The results of the research described in this paper are promising in terms of multi-class quality prediction in plastic injection molding, but include some limitations. The proposed dataset includes the process parameters of 1451 road lenses molded in five different production days. This number limits the evaluation to classical ML techniques, such as those tested in this paper. A complete evaluation should include the performance of deep learning-based techniques as well, such as TabNet [44], which would require much more data. However, the research presented in this paper confirmed that classical ML techniques are able to converge for the task of quality prediction in plastic injection molding, even in multi-class problems, to distinguish between more than two quality classes.

Concerning the hyperparameter tuning, we tested several combinations to select the best hyperparameters in the classification of road lenses: random forest and GBT emerged as the best classifiers. Therefore, for future works, a more fine-grained comparison of hyperparameters dedicated to these two classifiers only might be necessary to find the optimal combination. Moreover, comparing different implementations of ensembles based on bagging and boosting, as well as deep learning techniques with more training data, might lead to more general conclusions.

5. Conclusions

We compared six different classifiers trained to predict the quality class of plastic products created with the injection molding process. Specifically, we tested the proposed classifiers on the real process parameters collected during the production of plastic road lenses by the company “iGuzzini Illuminazione”, located in Italy.

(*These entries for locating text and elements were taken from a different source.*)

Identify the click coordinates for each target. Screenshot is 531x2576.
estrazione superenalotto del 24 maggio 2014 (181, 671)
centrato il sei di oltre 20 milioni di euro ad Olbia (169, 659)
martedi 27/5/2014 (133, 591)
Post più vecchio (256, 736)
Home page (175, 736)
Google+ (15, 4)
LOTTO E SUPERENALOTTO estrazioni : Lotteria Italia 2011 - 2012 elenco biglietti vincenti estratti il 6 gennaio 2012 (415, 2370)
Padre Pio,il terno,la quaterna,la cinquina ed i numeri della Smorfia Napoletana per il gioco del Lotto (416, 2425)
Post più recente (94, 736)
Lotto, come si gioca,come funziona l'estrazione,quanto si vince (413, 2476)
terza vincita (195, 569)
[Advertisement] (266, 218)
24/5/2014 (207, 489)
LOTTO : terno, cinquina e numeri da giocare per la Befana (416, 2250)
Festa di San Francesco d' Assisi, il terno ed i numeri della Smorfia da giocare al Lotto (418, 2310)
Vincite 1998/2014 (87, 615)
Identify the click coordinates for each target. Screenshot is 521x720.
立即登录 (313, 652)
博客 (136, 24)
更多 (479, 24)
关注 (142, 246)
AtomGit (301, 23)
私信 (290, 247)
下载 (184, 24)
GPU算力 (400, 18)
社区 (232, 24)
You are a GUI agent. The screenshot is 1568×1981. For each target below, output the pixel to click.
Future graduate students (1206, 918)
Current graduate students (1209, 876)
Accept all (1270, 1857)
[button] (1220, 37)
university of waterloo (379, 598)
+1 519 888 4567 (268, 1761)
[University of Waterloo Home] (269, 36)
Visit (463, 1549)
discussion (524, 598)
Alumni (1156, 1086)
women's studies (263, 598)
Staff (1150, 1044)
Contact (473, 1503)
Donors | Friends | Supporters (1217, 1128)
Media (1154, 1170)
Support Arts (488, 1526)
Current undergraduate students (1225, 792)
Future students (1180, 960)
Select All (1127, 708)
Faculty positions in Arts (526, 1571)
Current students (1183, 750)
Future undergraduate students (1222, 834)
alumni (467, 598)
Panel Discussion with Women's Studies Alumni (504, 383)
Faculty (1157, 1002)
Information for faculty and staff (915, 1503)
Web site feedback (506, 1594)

Concerning such case study, our results demonstrate that ML techniques can be definitely applied to the quality prediction of plastic road lenses, thereby automating a task which is currently performed by measuring the lenses’ general uniformity with photometric analysis on a subset of the produced samples. In fact, the random forest classifier is able to predict the quality of samples with a 95.04% accuracy, exhibiting a good capability of identifying all four of the quality classes available in the dataset collected for the experiments. Another ensemble classifier, i.e., the GBT, obtains similar accuracy results, but with a poorer capability of separating the products to be discarded from the regular ones. The other tested classifiers, i.e., KNN, decision tree, SVM, and MLP, obtain lower accuracy scores than the random forest and the GBT.

Concerning plastic injection molding in general, our experiments confirm the conclusions of the scientific literature about the suitability of ML techniques to automate the task of quality prediction, making a further step towards a real Industry 4.0. Furthermore, our results demonstrate that ML techniques can be used to predict more fine-grained quality classes, and to distinguish between samples to be discarded and good samples in a binary fashion.

Finally, we publicly released the dataset collected for the tests, as it can be useful to compare other quality prediction techniques. The source code of our experiments is publicly available in a repository as well, making the research presented in this paper fully reproducible.